If you’re pulled over, can the police access your cellphone and look through it without a warrant? The Obama Administration is asking the Supreme Court to say yes, raising numerous questions about the administration’s adherence to American notions of privacy, due process and the law.
The case that will come before the court, if it chooses to hear it, regards a Massachusetts man arrested in 2007 on suspicion of selling crack cocaine. Police went through his phone, found the address of his house, went there and discovered more drugs and guns. He was convicted but appealed on Fourth Amendment grounds, which the First Circuit Court of Appeals agreed with. Timothy Lee at the Washington Post has the rest:
The Obama Administration disagrees. In a petition filed earlier this month asking the Supreme Court to hear the case, the government argues that the First Circuit’s ruling conflicts with the rulings of several other appeals courts, as well as with earlier Supreme Court cases. Those earlier cases have given the police broad discretion to search possessions on the person of an arrested suspect, including notebooks, calendars and pagers. The government contends that a cellphone is no different than any other object a suspect might be carrying.
But as the storage capacity of cellphones rises, that position could become harder to defend. Our smart phones increasingly contain everything about our digital lives: our e-mails, text messages, photographs, browser histories and more. It would be troubling if the police had the power to get all that information with no warrant merely by arresting a suspect.
This has some eerie similarities to other recent actions by government agencies. Not least of these is the National Security Agency, which has been under fire for snooping through citizens’ private email en masse, but also the Securities and Exchange Commission, which wants freedom to demand service providers hand over all communications from an account without any sort of evaluation process normally found in the justice system.
This is not the only case going before the Supreme Court on searches through phones. While the 2007 case was on a flip phone, a 2009 incident was on a smartphone, specifically a Samsung Instinct M800. This was a more sophisticated search than the 2007 incident; here officers went through the phone’s catalog of photographs and information, without any warrant to do so.
Both of these incidents seem to be in clear breach of the Fourth Amendment’s protections against unreasonable search and seizure. In United States v. Jones, last year, the Supreme Court held that putting a GPS tracker on a car was a search under the Fourth Amendment, and thus, as George Washington University Law School professor Orin Kerr notes, “any government conduct that is a trespass onto persons, houses, papers, or effects is a Fourth Amendment ‘search.'” Of course, this raises the question of whether digital information on your smartphone count as “papers.”
I think they do.
In this increasingly paperless world, growing more and more dependent on cloud computing, our “papers” are written on computers and viewed on e-readers.
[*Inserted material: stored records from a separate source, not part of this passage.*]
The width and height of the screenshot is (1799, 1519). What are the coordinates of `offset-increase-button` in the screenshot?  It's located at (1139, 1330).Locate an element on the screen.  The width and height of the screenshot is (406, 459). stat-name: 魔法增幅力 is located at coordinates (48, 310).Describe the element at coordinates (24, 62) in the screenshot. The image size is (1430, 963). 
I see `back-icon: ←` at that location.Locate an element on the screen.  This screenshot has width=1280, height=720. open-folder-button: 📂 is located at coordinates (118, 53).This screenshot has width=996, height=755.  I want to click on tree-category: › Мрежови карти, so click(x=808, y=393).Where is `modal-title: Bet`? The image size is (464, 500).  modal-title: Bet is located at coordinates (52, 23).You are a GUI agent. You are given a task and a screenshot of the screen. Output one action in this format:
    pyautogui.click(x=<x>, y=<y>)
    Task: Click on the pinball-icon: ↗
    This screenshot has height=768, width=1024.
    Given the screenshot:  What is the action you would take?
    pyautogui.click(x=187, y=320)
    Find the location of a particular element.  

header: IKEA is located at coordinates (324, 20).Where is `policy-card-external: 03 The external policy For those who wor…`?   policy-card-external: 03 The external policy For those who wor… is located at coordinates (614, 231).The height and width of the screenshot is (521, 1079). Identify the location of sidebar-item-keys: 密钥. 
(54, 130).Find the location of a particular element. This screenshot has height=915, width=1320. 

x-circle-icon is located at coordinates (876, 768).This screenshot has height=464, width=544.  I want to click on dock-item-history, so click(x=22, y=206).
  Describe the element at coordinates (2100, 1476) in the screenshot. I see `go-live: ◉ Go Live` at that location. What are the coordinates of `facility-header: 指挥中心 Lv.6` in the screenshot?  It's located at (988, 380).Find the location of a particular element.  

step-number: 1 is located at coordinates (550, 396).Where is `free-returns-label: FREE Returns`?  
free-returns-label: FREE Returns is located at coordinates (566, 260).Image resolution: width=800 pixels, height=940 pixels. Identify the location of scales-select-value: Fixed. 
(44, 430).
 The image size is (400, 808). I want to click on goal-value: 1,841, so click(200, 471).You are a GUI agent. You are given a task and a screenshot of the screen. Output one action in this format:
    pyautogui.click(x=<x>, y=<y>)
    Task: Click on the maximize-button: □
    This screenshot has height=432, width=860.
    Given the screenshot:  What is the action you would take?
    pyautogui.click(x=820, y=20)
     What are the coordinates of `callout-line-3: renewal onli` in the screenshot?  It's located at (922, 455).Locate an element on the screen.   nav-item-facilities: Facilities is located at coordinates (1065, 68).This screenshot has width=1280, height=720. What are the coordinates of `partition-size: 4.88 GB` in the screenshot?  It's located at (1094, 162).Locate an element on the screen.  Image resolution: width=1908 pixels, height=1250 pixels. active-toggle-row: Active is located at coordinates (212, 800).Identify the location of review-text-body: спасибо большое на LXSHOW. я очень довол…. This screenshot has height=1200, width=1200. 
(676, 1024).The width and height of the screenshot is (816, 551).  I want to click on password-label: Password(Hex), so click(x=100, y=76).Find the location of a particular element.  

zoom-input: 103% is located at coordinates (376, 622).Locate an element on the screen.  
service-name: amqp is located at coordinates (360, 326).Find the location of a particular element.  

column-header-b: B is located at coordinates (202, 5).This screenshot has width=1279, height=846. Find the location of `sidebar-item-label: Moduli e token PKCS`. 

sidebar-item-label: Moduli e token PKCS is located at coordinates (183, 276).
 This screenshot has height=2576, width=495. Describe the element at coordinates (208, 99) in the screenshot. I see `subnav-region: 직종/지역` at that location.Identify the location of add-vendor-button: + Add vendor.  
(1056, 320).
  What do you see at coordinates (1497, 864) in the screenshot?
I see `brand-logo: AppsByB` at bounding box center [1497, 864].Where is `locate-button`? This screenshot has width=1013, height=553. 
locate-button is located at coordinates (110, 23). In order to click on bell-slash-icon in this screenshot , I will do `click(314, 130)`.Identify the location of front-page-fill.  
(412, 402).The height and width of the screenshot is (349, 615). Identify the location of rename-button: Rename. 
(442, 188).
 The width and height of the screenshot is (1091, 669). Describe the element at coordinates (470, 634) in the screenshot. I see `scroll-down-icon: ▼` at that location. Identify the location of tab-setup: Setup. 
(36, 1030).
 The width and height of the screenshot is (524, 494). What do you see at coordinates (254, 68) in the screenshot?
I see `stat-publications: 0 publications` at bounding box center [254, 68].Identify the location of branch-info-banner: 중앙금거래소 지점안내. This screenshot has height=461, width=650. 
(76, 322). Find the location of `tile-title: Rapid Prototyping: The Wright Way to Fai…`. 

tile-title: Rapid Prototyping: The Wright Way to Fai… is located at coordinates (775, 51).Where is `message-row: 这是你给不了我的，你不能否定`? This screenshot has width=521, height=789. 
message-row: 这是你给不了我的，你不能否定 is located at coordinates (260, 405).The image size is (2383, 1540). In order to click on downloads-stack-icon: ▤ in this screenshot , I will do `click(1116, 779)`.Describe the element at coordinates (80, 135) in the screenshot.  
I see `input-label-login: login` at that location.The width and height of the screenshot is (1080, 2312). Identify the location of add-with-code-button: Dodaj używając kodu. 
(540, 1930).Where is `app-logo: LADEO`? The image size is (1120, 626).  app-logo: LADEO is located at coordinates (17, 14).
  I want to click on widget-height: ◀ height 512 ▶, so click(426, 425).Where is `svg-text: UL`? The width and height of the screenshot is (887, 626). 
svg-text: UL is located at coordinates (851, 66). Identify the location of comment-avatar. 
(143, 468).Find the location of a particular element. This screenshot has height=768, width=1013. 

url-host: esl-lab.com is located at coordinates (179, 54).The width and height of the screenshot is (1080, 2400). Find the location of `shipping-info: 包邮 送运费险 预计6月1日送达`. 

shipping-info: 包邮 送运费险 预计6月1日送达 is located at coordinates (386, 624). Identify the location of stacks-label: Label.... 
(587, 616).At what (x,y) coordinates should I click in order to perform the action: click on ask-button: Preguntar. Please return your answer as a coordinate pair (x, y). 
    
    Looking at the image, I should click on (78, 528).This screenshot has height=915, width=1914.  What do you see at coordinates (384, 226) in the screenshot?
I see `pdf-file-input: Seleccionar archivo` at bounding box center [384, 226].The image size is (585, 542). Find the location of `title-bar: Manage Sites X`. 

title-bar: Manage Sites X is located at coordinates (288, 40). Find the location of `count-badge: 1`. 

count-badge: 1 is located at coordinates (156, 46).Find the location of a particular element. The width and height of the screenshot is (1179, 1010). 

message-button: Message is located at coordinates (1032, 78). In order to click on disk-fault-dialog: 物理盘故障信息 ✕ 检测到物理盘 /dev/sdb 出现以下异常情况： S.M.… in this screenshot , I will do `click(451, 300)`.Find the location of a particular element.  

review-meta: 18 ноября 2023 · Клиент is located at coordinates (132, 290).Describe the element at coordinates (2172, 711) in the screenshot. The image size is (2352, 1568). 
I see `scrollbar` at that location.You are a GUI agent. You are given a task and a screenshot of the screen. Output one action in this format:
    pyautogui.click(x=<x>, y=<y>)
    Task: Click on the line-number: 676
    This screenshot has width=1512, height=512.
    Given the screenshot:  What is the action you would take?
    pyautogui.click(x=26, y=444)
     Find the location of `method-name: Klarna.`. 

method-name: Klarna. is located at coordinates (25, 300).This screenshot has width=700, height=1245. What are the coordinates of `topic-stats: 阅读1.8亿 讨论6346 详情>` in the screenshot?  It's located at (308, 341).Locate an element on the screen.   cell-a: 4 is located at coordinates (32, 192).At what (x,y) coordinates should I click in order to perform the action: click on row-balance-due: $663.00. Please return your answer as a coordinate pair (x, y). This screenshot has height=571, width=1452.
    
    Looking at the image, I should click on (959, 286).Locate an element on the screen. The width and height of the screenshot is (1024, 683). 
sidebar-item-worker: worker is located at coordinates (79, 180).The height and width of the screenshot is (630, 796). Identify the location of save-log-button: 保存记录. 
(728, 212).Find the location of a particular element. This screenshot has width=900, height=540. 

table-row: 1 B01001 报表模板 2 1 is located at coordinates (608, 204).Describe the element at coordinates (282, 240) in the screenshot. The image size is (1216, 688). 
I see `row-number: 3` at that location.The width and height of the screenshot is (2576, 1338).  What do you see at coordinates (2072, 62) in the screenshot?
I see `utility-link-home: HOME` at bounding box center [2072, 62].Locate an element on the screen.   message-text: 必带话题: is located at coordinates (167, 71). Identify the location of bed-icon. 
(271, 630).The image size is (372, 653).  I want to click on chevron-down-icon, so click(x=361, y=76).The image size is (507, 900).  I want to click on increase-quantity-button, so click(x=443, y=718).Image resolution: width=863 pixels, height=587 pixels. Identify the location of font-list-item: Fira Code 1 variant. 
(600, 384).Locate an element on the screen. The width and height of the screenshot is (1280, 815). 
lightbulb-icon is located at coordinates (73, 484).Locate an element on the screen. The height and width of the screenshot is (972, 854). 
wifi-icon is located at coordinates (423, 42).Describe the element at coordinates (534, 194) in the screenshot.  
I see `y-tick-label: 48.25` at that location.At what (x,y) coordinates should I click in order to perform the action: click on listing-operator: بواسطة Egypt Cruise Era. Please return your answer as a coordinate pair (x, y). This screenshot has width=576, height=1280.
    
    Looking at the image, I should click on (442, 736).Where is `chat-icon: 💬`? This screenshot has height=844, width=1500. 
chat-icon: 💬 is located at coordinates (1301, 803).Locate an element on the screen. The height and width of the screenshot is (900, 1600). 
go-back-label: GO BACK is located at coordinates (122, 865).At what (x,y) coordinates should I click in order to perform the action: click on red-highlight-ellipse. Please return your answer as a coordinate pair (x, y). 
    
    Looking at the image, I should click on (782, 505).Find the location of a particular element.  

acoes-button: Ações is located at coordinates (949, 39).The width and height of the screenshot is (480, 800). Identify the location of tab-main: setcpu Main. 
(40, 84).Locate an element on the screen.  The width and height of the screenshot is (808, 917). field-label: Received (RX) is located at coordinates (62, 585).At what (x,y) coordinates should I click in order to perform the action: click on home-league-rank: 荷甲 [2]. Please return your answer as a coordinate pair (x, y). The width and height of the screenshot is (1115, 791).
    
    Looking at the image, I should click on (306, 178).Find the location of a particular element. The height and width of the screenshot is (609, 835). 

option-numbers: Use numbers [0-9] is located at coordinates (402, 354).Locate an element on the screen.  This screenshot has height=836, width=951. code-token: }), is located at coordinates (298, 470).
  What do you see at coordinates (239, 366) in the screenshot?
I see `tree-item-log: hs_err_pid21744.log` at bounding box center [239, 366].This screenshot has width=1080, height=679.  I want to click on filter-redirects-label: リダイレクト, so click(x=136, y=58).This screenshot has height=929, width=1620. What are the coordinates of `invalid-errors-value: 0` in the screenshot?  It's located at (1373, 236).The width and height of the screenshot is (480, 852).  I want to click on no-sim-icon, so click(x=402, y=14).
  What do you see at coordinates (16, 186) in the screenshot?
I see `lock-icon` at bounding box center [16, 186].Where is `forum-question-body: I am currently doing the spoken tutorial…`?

We talk about digital ink and the “My Documents” folder. The Fourth Amendment protection (emphasis mine) “of the people to be secure in their persons, houses, papers and effects” was never meant to literally mean paper, it meant documents and correspondence of all citizens. This is even more important, since more than half of all Americans have a smartphone, and as Lee recognizes, these devices carry nearly all the information about our lives on them. Have someone’s phone, and you can find all you need to know about them with just a little time.